◆ Task objective ◆
Please copy everything in the material from the line containing "Switch to the 我的花藤 tab" down to the line containing "pyautogui.click(x=324, y=92)", replacing "screenshot" with "screen capture" and leaving all else unchanged.

◆ Dataset extract ◆
▬▬▬▬▬▬▬▬▬▬
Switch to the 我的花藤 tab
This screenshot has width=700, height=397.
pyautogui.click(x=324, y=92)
▬▬▬▬▬▬▬▬▬▬
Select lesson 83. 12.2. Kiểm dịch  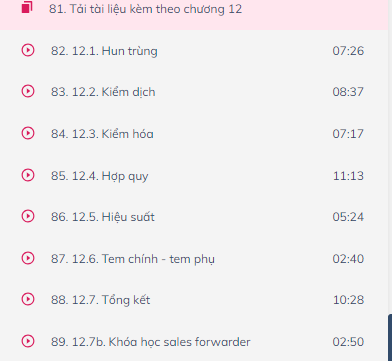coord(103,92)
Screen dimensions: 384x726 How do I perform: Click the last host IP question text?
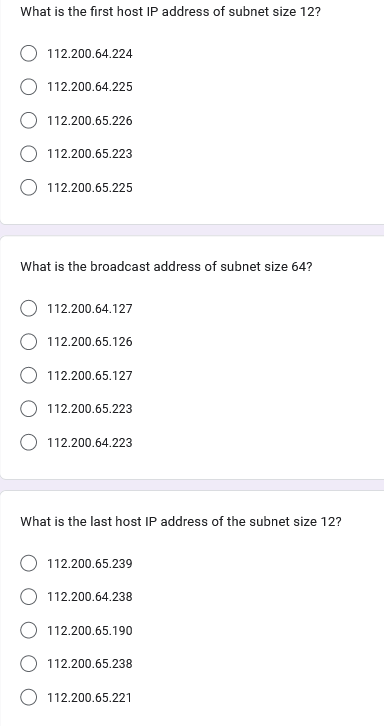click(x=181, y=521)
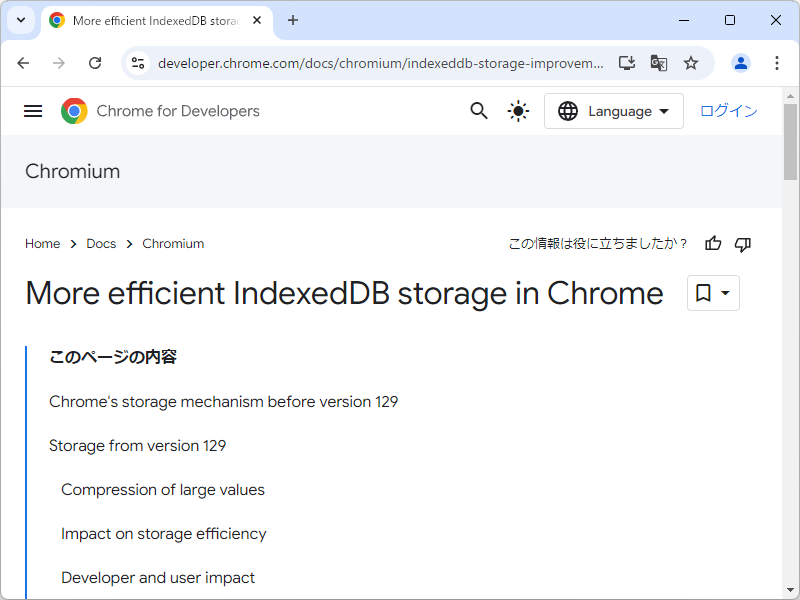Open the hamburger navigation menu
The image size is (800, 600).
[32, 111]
▬▬▬▬▬▬▬▬▬▬
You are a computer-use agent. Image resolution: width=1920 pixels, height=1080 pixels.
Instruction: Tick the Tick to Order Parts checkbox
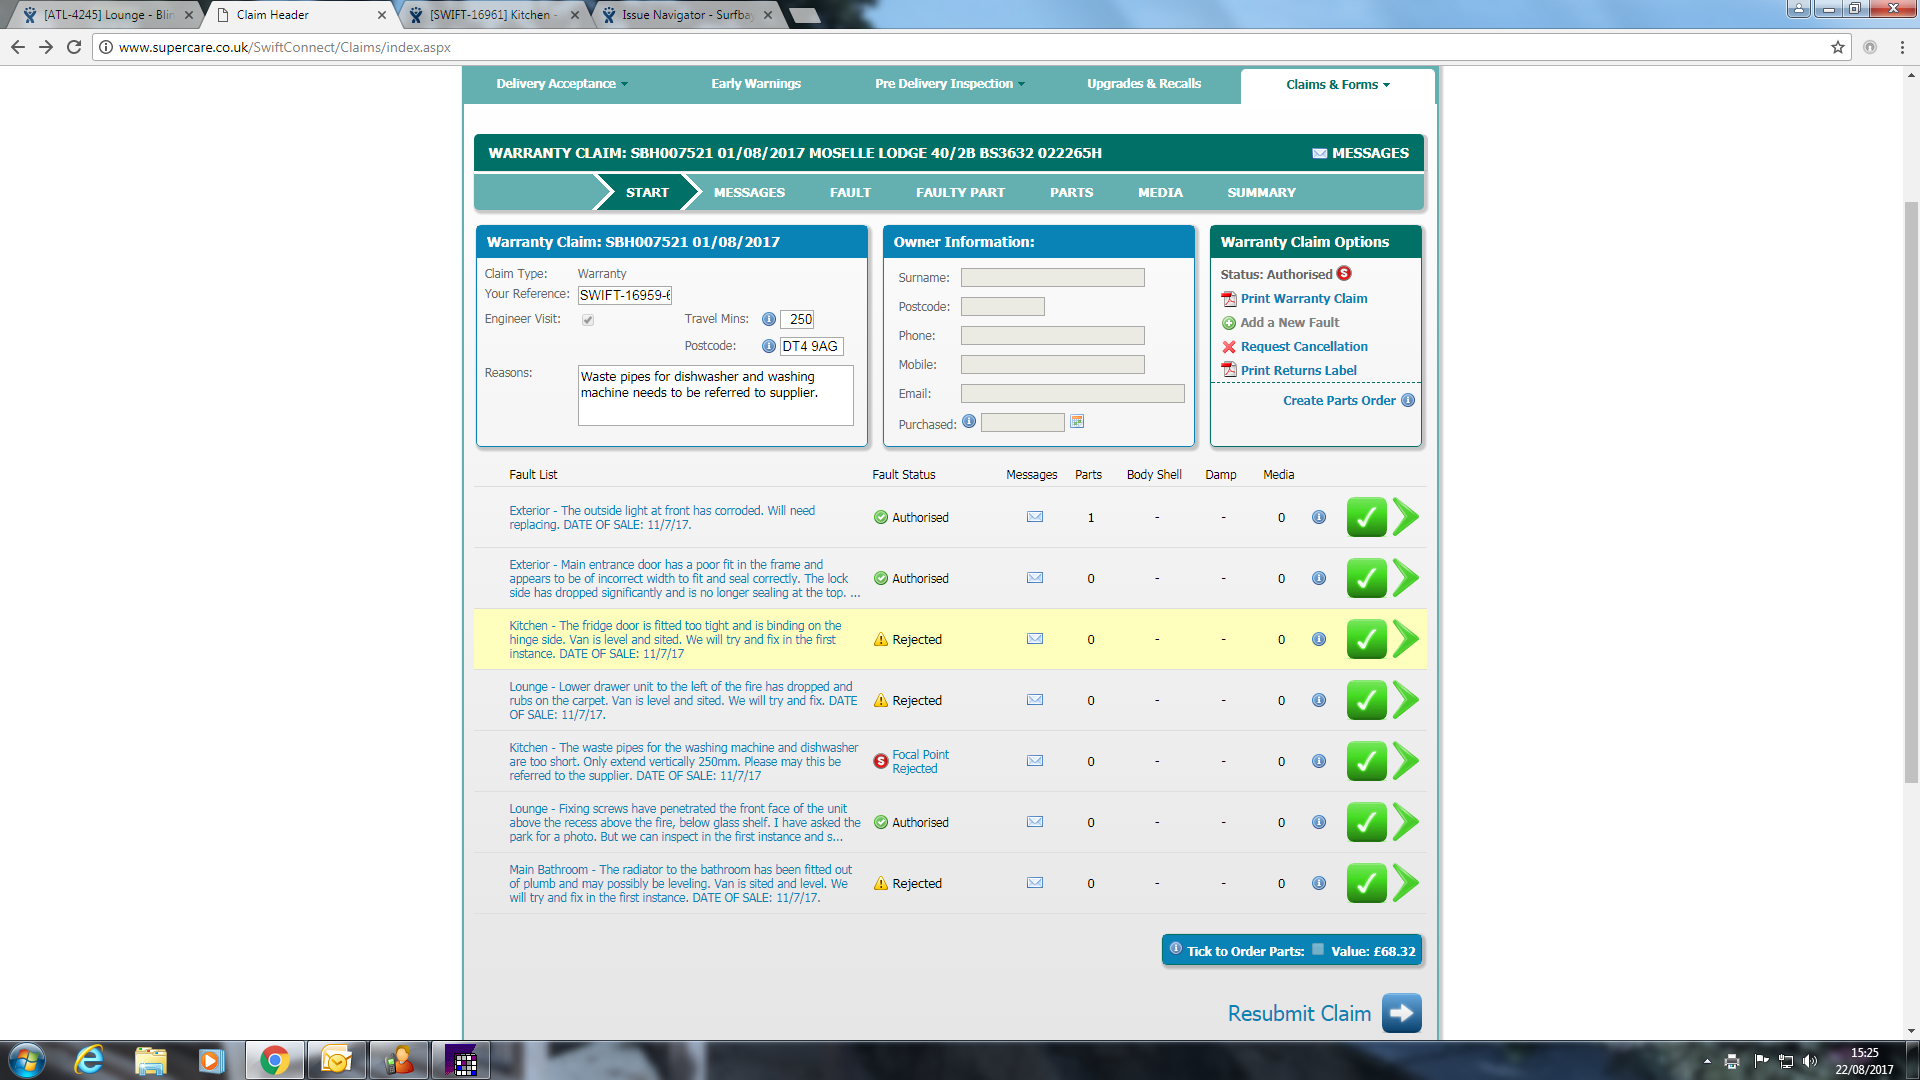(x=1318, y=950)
▬▬▬▬▬▬▬▬▬▬
◆ Output below ◆
Switch to the 我的花藤 tab
This screen capture has width=700, height=397.
pyautogui.click(x=324, y=92)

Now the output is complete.